* Required actions:
A: Answer these questions about the passage on robot skill learning:
(i) In the example described, what route did MORF walk?
(ii) With direct knowledge transfer, which locomotion pattern did the robot choose to initialize the fourth behavior/skill?
(iii) Around what value did the reward start under the naive approach?
B: Carry on writing the passage on robot skill learning, starting after its final sentence.

* Passage shown:
▬▬▬▬▬▬
The normalized magnitude of the weight updates (|∇w|) computed from the learning rule during the learning, presented alongside the activation of four subnetworks (i.e., the activation/usage of the primary skills) and the training sequence. Given that the connection weights encode the knowledge of the behaviors/skills, non-zero weight updates indicate changes in the corresponding behavior/skill, while zero weight updates indicate no change. In this example, MORF walked from a level floor up a slope with varying angles and then returned to the level floor. Note that the blue color with different shades represents the activation of different primary skills and the corresponding weight updates, while the gray diagonal line pattern indicates that the primary skills have not yet been learned.

Figure 13 also shows that, after adding a new subnetwork, the skill initialization could affect performance at the very first few episodes. Using GOLLUM with the direct knowledge transfer mechanism (blue line) automatically selected the previously learned knowledge according to the most similar skill on observation-based behavior transition. In this case, the robot chose the locomotion pattern on 0° floor with frozen RF2 as the initialization of the fourth behavior/skill. As a result, the reward started at 0.36 around 360 episodes before increasing to around 0.60 after 460 episodes. However, when simply using the regular locomotion pattern (gray line), the locomotion on 0° floor was used as the initialization (referred to as the naive approach); as a result, the reward started around 0.0, which was significantly lower than that with the direct knowledge transfer (p-value $<$ .05, paired t-test, n = 20). This indicates that initializing the new behavior/skill based on observation similarity using direct knowledge transfer can result in a higher reward than simply initializing new behaviors/skills with the locomotion on regular flat floor. Therefore, the previous approaches that do not include this autonomous direct knowledge transfer mechanism (Ding and Zhu, 2022; Gai et al., 2024; Smith et al., 2022a) cannot autonomously obtain the head start performance. However, after few learning episodes, the rewards obtained from both testing conditions increased to similar levels (p-value $>$ .05, paired t-test, n = 20) due to the supplementary learning (Figure 13). Next, in the following aspect, the exploitation of similarity between different skills/environments using supplementary learning is further investigated.
▬▬▬▬▬▬
* Data provided:
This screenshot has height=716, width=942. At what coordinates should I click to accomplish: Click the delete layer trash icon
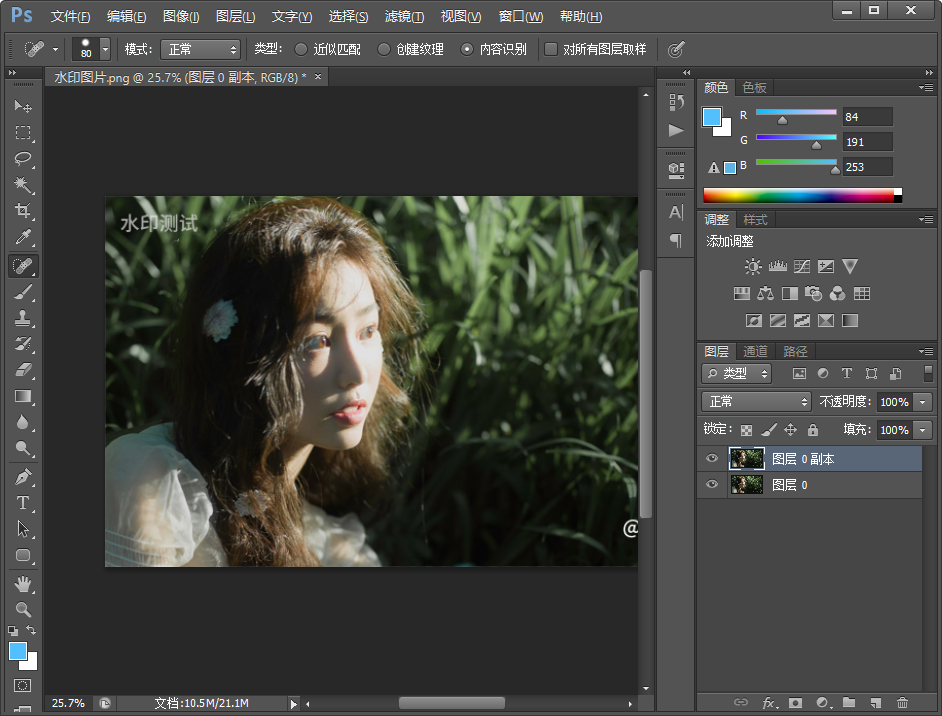tap(902, 703)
▬▬▬▬▬▬
* Answers by task:
A:
(i) It walked from a level floor up a slope with varying angles and then returned to the level floor.
(ii) The locomotion pattern on 0° floor with frozen RF2.
(iii) Around 0.0.

B:
Figure 13.

Comparison of the rewards from locomotion learning on different slopes with potential motor dysfunction when the fourth subnetwork/skill was initialized (blue line) with the locomotion on 0° slope with frozen RF2 (direct knowledge transfer) and (gray line) with regular locomotion on 0° (naive approach).

3.4. Exploitation of similarity

While the robot primarily uses and learns intra-subnetwork connections from high-level patterns (PM) to motor commands (M), it also learns the supporting inter-subnetwork connections from internal states/bases (B) to action patterns encoded in the premotor neurons (PM), as depicted in Figure 1, to supplement the combination of all acquired skills under adaptive combination percentages. Accordingly, the contribution percentages can be obtained by visualizing such connection weights, as shown in Figure 14(a)–(c), where the weight matrix represents the magnitude of each supplementary skill (i.e., each column) according to each internal state (i.e., each row). In general, the robot learned and adapted the supplementary contributions that corresponded to the active bases, as highlighted in green, while maintaining those contributions that corresponded to inactive bases to prevent forgetting as depicted in gray.

Figure 14.

Snapshots and connection weight matrices for exploiting task similarity obtained from the locomotion learning (a) on different slopes, (b) on different slopes with potential motor dysfunction, and (c) on different terrains. The rows highlighted in green indicate the supplementary skill contribution percentages (i.e., the current exploitation ratio of all skills) under different environments. (d, e) Comparison of the rewards and supplementary skill contribution percentages obtained from the locomotion learning on different slopes and on different slopes with potential motor dysfunction (green line) with and (gray line) without supplementary learning.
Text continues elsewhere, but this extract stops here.